> EXTRACT
----
Jewish Heritage Factors in DNA Testing
There are a few factors to consider when sourcing a DNA Test. The first is to ask yourself, “What am I searching for?”
Q: I’m searching for my family
If you’re looking for family, then the autosomal DNA test is most relevant to you. This test can find information as far back as six generations, and in some cases, even further. This is the DNA test you often find in testimonials, where people report that they found long last family members or their biological parents.
This test uses the twenty pairs of autosomes, avoiding the x and y chromosomes responsible for gender. This is why both men and women can perform this test.
If you’re looking for accuracy, this autosomal DNA test offers excellent results from parent-to-child relationships, all the way to your second cousin level of relationships. For best results, test your oldest living relatives first. By doing this, you’ll be able to tell which parts of your DNA you have inherited from your parents, grandparents, and other relatives.
An autosomal DNA test the ideal DNA test if you’re looking for information about your family.
I’m a man searching for my paternal heritage
The Y-DNA test is for men only. This is due to the y chromosome, only showing up in a man’s DNA.
----
> RECORDS PROVIDED
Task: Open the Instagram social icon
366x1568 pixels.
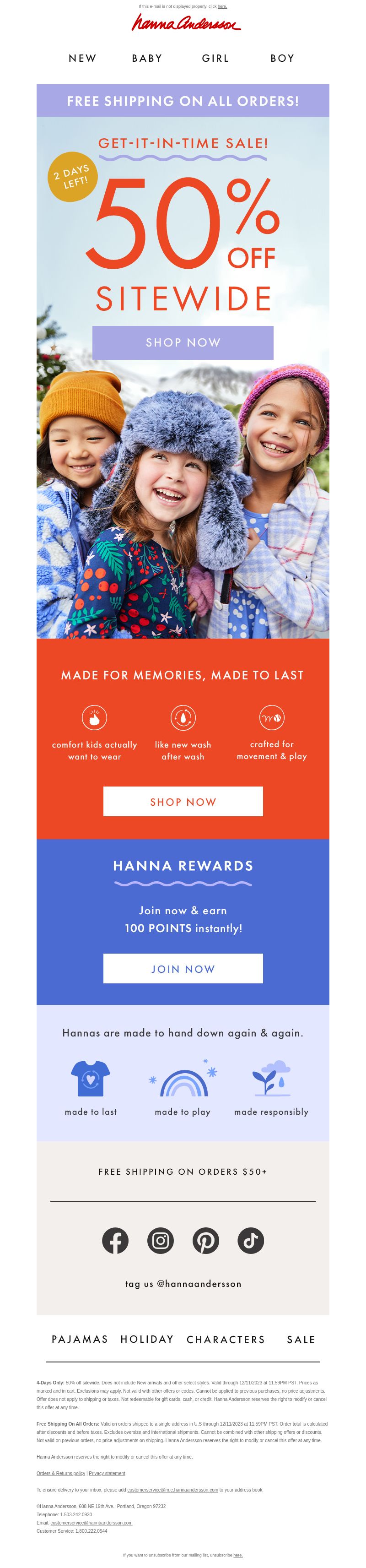Action: (x=161, y=1241)
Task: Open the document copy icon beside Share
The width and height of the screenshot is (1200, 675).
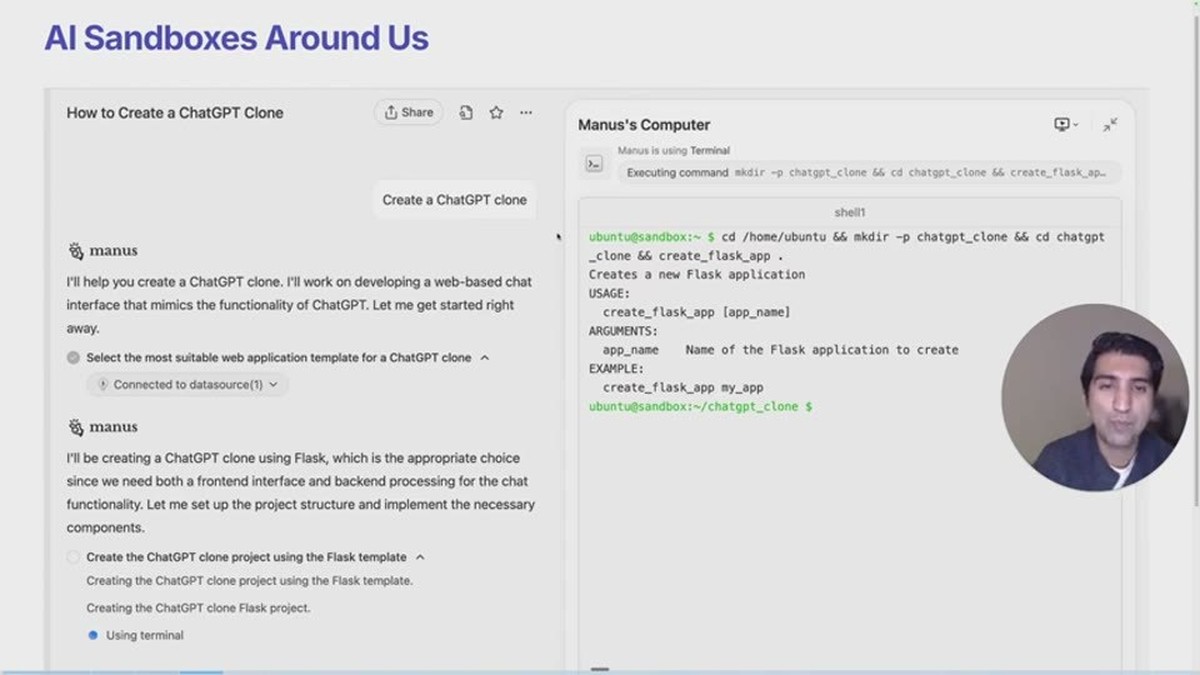Action: pyautogui.click(x=466, y=113)
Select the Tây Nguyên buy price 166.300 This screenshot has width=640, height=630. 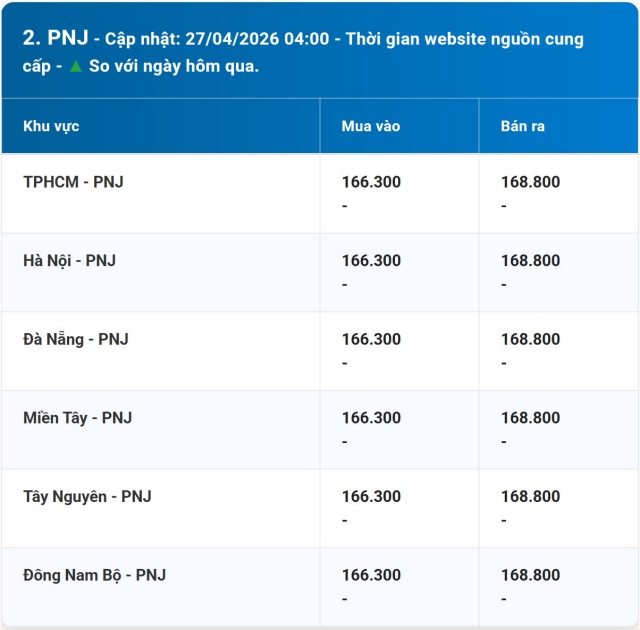[x=371, y=496]
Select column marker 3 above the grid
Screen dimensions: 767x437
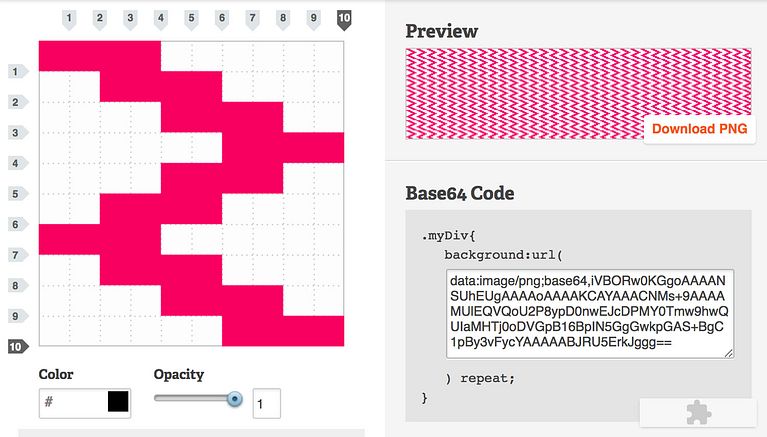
----
> TASK ITEM
Continue the article on DNA testing for Jewish heritage, starting right after its last sentence.

> RESPONSE TO THE TASK
The Y-DNA test is ideal if you’re looking for Jewish DNA on a male’s side of the family. It’ll provide far more accurate results and zero in on the paternal side that you’re looking for when exploring for Jewish heritage. However, be warned, the Y-DNA test has no female results feature.
I’m a man/woman searching for maternal ancestry
If you’re searching for history regarding your maternal family lineage, then the mtDNA test may work for you. Oftenly, it’s the mother’s line that carries the authenticity of Jewish Origin, making this test ideal for your needs. This test performs well with no interference from a male member in your ancestry.
Strengths, Limitations and Concerns
It’s important to stress that while finding your ancestors has become easier with DNA tests, the information may not always be accurate. It’s important to be rational with the information and remember that some of it may be based on a false premise or questionable sources. This is one reason it’s best to find professional advice when about your Jewish genealogy.
That said, you may be astounded by the amount of relevant information from your DNA test. Prepare for a world of Jewish family to open up to you.
Frequently Asked Questions (FAQs)
Can I trust the results from my DNA Testing Kit?
To a degree, yes. However, as more and more people perform DNA tests, the more accurate the information becomes. Over time, these results become more refined, more relevant and eventually reach the place of being completely factual. Until such a time, be willing to find additional verification if the results don’t make sense to you.
What other factors play a part in confusing DNA results?
Surname changes and name changes confuse results and make the process of linking family trees challenging.
What are DNA haplogroups?
Haplogroups are small groups of haplotypes, genetic determinants that are found on a single chromosome. In Jewish lineages, for example, specific haplotypes relate to Ashkenazi Jews, but not to others.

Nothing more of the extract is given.